FRANKFURT, Germany – The Philippines announced its biggest, boldest push for Filipino books, authors and publishers as it takes the stage as “Guest of Honor” at the world’s largest bookfair, the Frankfurter Buchmesse, this Oct. 15 to 19, 2025.

Speaking via video, project advocate Sen. Loren Legarda led the unveiling of a landmark 360 approach, encompassing the best of Filipino culture. The details were revealed at a recent press conference at the modernist space Evangelische Academie in Romerberg, Frankfurt am Main.

The Philippines will anchor its special pavilion with more than 100-plus authors alongside 50 artists in film and music, art and architecture, ethnography and history, interacting with fairgoers at more than 77 events spread at every hour of each fair day.

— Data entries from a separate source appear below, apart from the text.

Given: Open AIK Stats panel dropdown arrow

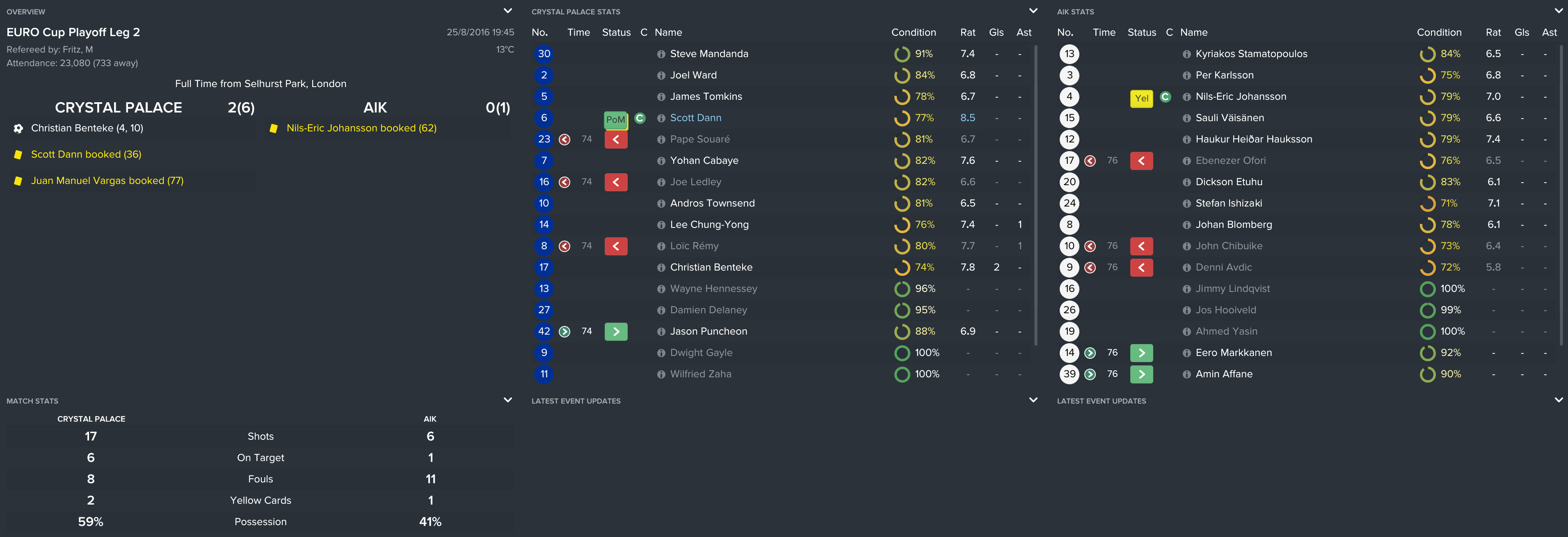Looking at the screenshot, I should (x=1558, y=11).
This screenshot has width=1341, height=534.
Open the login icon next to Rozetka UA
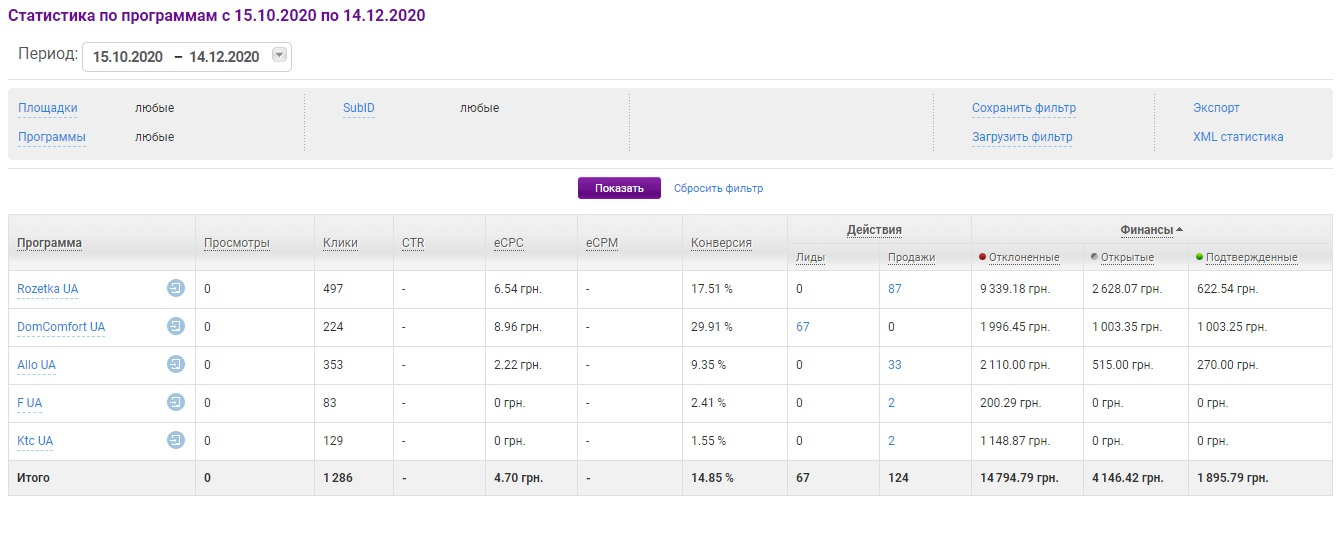point(176,289)
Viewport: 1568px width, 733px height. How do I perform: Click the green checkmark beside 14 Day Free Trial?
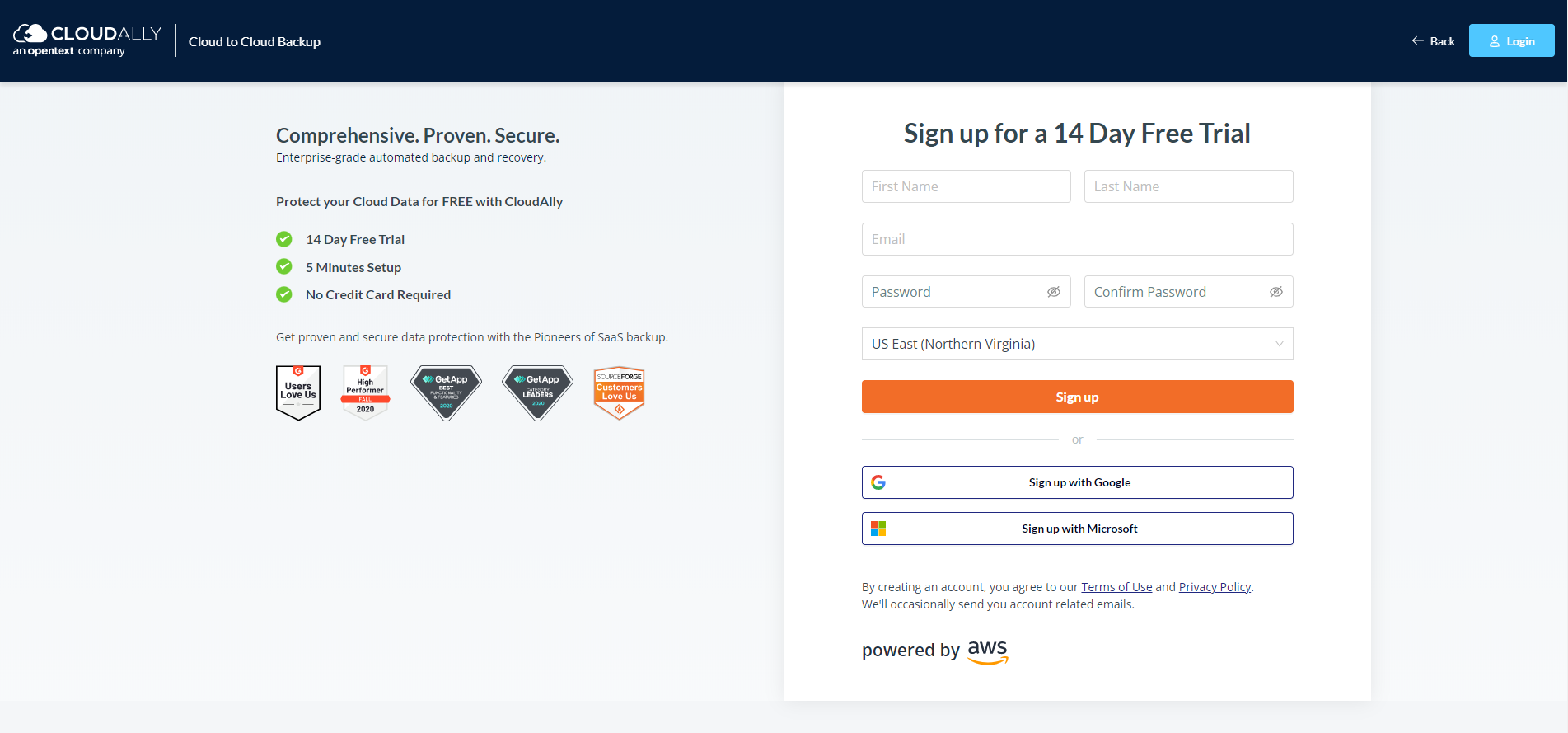[x=284, y=239]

In addition, six National Artists of the Philippines are confirmed to attend, including historian Resil Mojares, poets Virgilio Almario and Gemino Abad (all for literature), Ramon Santos (dance), Ricky Lee and Kidlat Tahimik (both for film).

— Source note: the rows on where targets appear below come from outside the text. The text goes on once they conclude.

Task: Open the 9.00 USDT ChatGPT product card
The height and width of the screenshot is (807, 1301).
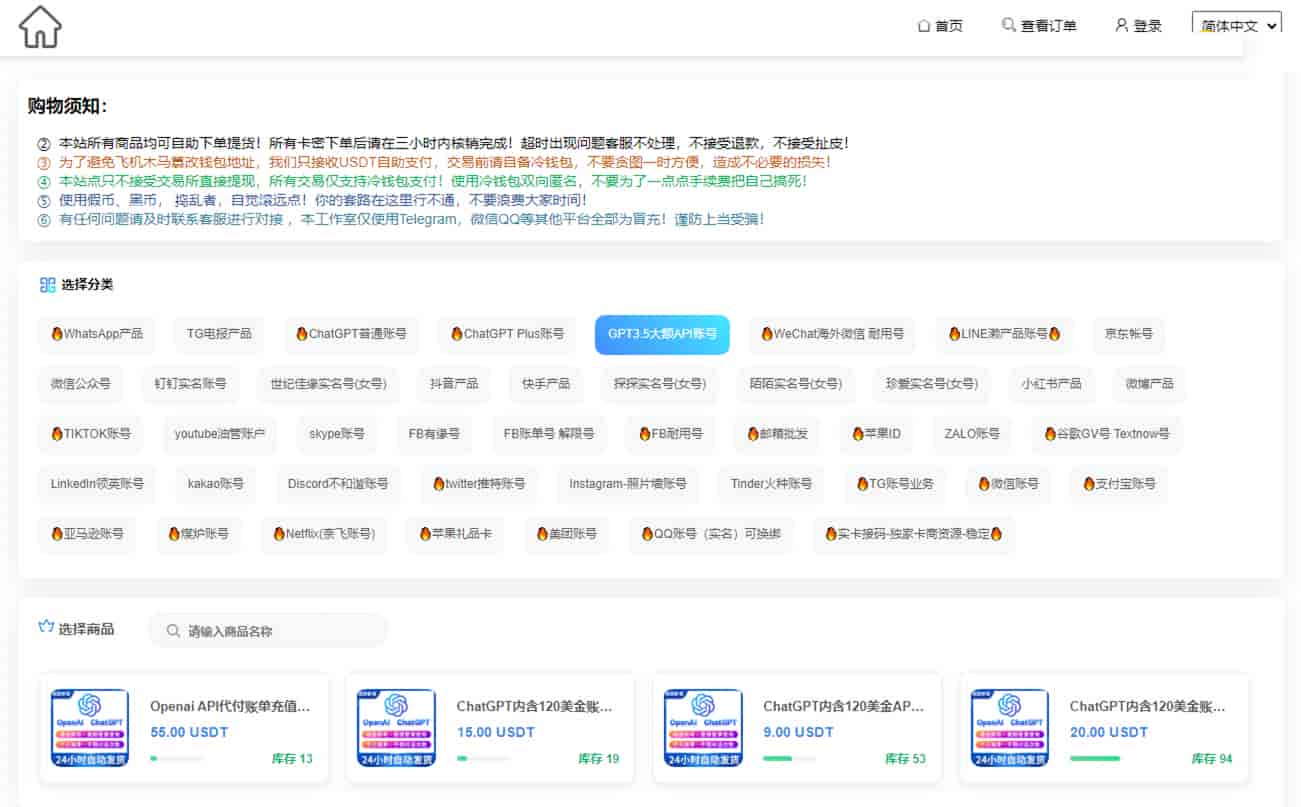Action: [x=795, y=727]
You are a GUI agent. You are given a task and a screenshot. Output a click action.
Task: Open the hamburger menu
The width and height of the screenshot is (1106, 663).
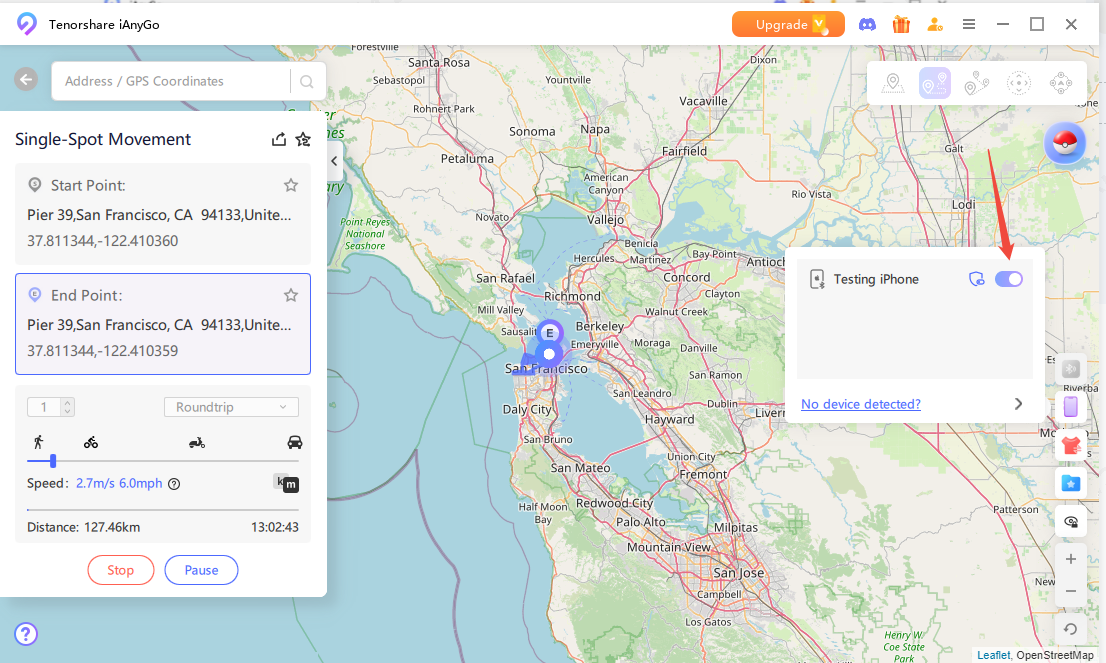tap(968, 24)
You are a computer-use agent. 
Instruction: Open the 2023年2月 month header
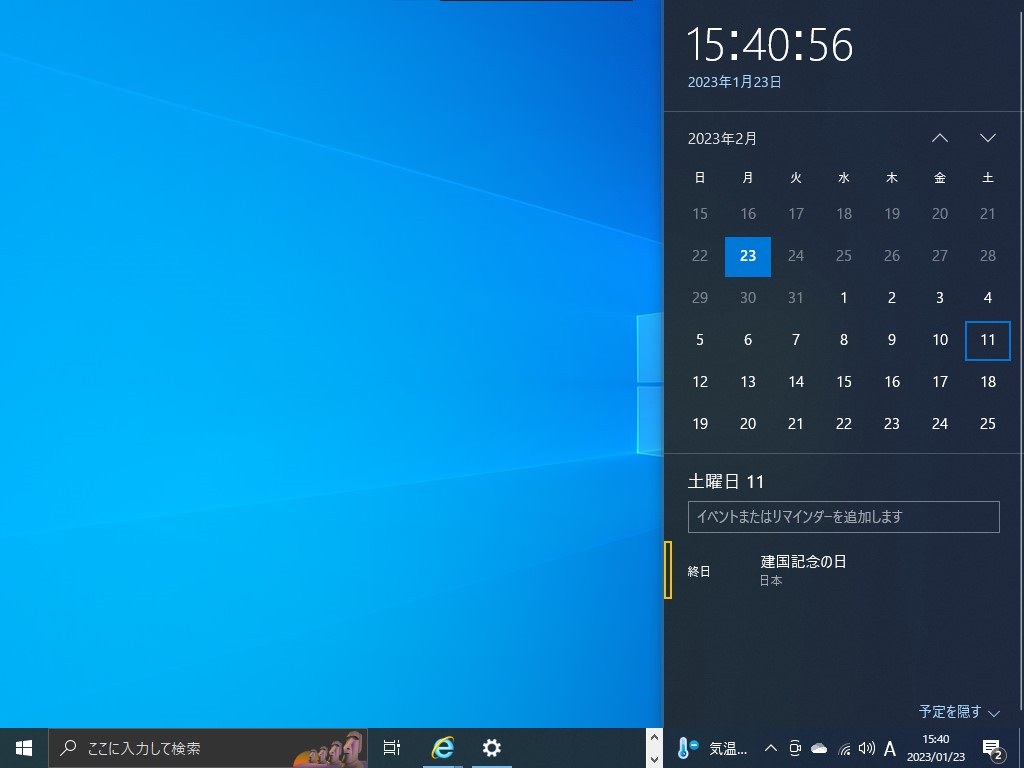[x=722, y=138]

Olympian gold medalist Hidilyn Diaz will fly in to launch a new biography “The Last Lift” at the Fair’s prestigious Centre Stage; while National Living Treasure Rosie Sula will chant indigenous oral traditions at a targeted event.

It has been a decade-long struggle for the Philippines to achieve the prime status of Guest of Honor at the Frankfurt Book Fair.

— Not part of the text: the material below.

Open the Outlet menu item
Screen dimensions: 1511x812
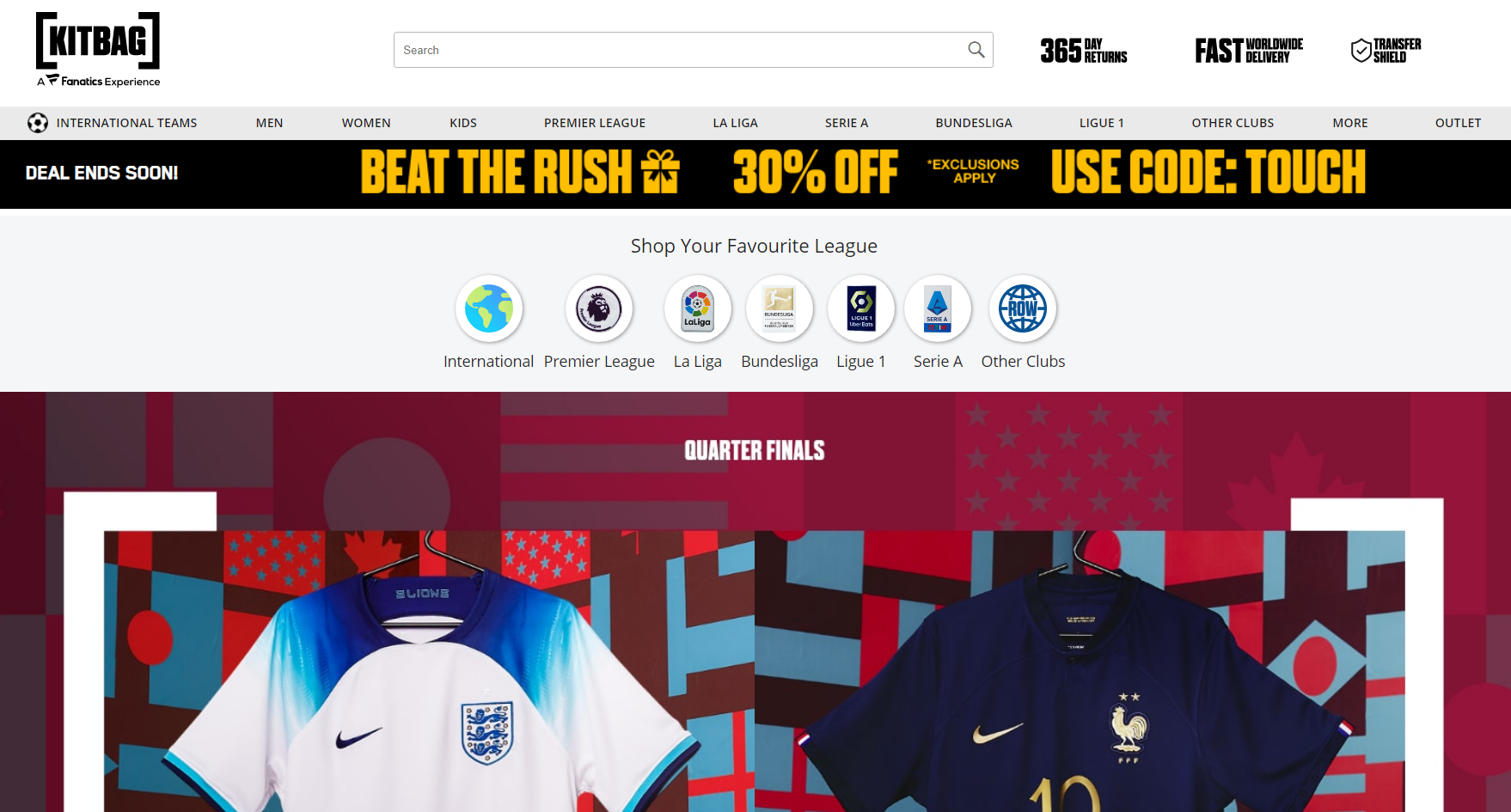pos(1458,123)
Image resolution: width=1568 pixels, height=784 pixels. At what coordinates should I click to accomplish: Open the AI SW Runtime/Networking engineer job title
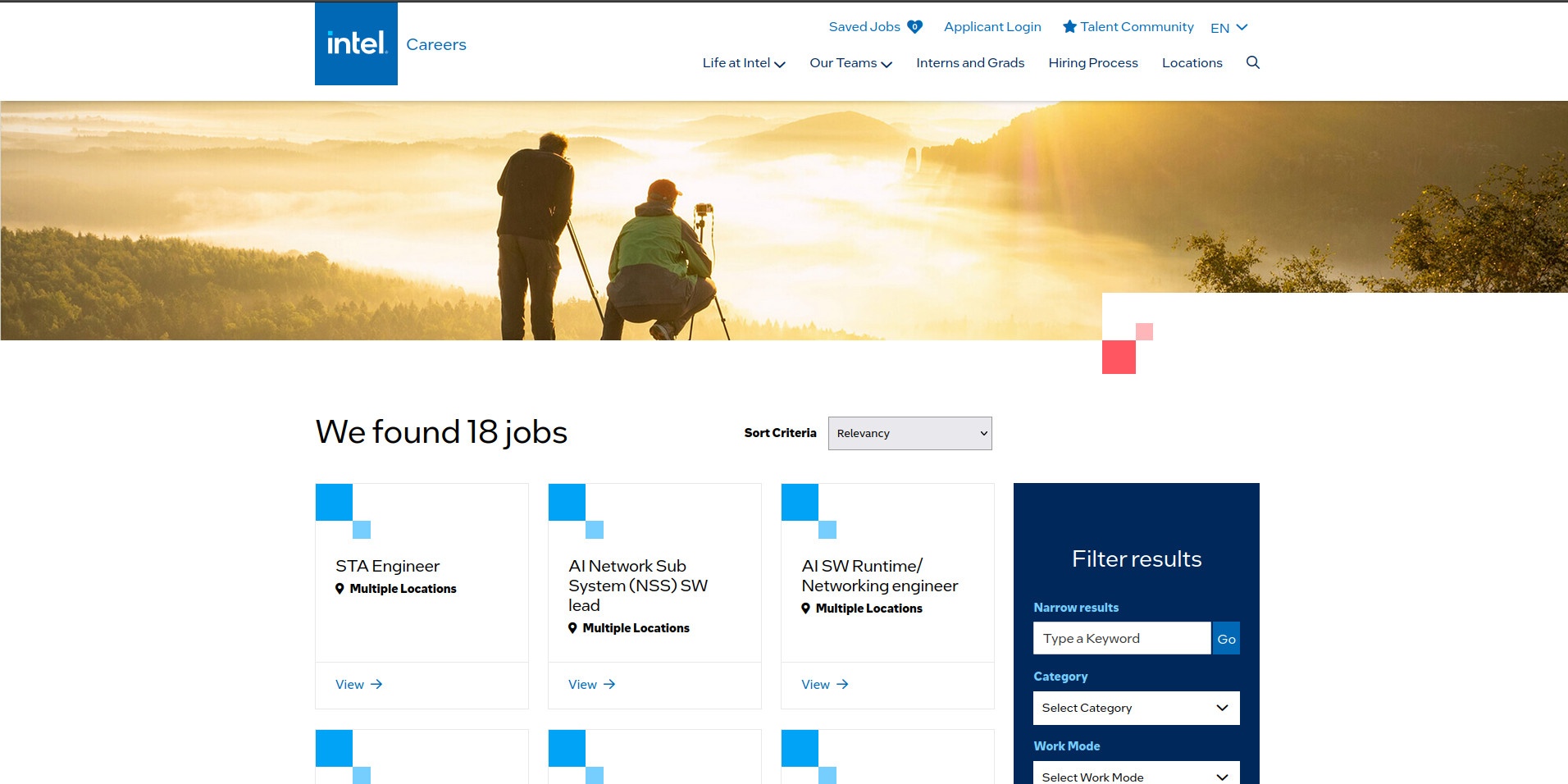(879, 576)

In 2015, the country had made a modest comeback after 15 years’ absence to return with a small booth and a few hundred titles to break into the world of international publishing.

It was, however, the infusion of support from Senator Legarda for the program that proved to be the game-changer. Karina Bolasco, then of the National Book Development Board, had sought Legarda’s support in view of the senator’s successful return of the Philippines to the Venice Biennale, considered the art world’s most important platform.

The Philippines this year returns with 500 titles in its pavilion and 900 more in its subsidiary national stand. Just at the pre-selling run-up before the BookFair, the country had already closed more than 100 translation deals in 24 languages, boding well for the outcome of the October event.

It will be a fitting setting in the country where Rizal finished writing the last chapters of the Noli Me Tangere in a small farming village outside Frankfurt called Wilhelmsfeld.

The Philippines aims to re-introduce its culture through what Legarda terms “an archipelago of stories” to a greater European market, much in the same way Rizal’s first novel did 138 years ago when it was published in Berlin.

The Philippine theme takes inspiration from the phrase “Imagination peoples the air” in the Noli, to pay homage to Rizal, who was not just the country’s first political novelist but in a nod to modern interests, also its first graphic novelist with his illustrated tales of Hans Christian Andersen.